*WRITTEN TASK*
Convert the records below into a CSV file with two columns, text and answer, with one row per record. Put each field in double quotes, replace line breaks with spaces, and leave out the pictures.
───── PROVIDED INFORMATION
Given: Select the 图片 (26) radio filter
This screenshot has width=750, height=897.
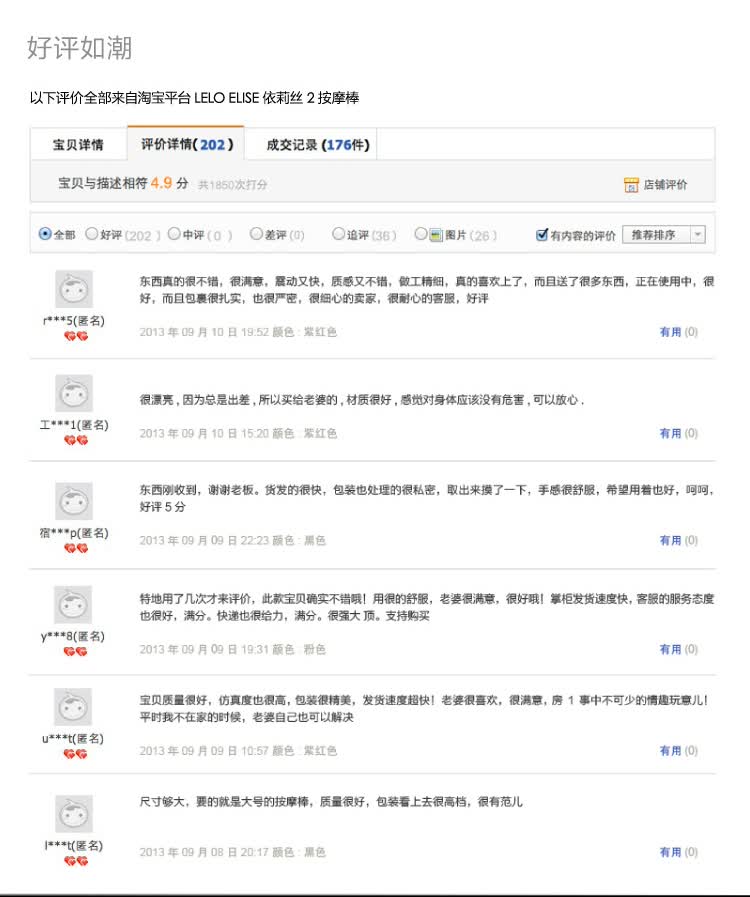Looking at the screenshot, I should pyautogui.click(x=421, y=234).
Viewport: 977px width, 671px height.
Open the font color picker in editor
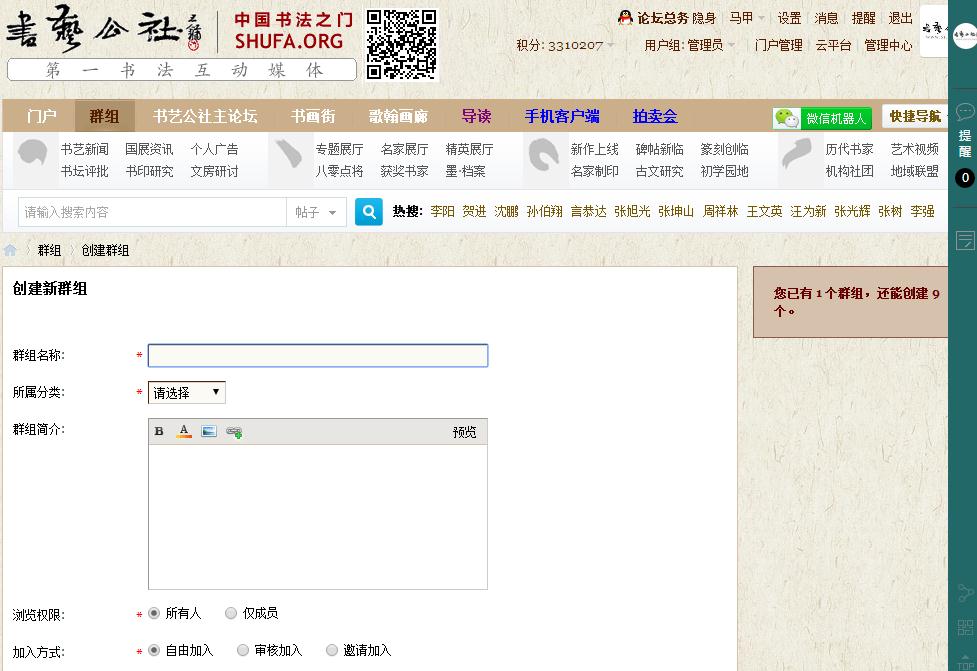(184, 432)
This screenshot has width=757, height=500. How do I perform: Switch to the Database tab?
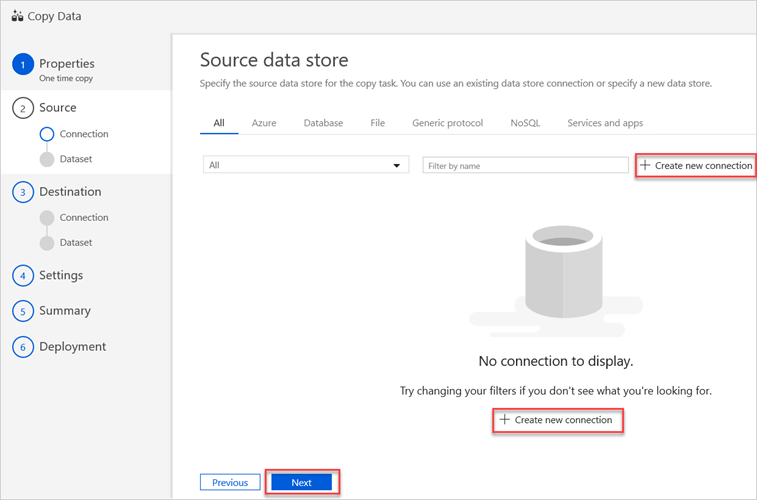pyautogui.click(x=323, y=123)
──────────
*RESULT OF THE EXERCISE*
text,answer
"Given: Select the 图片 (26) radio filter This screenshot has width=750, height=897.","Looking at the screenshot, I should pyautogui.click(x=421, y=234)."
"Viewport: 977px width, 671px height. Open the font color picker in editor","(184, 432)"
"This screenshot has width=757, height=500. How do I perform: Switch to the Database tab?","pyautogui.click(x=323, y=123)"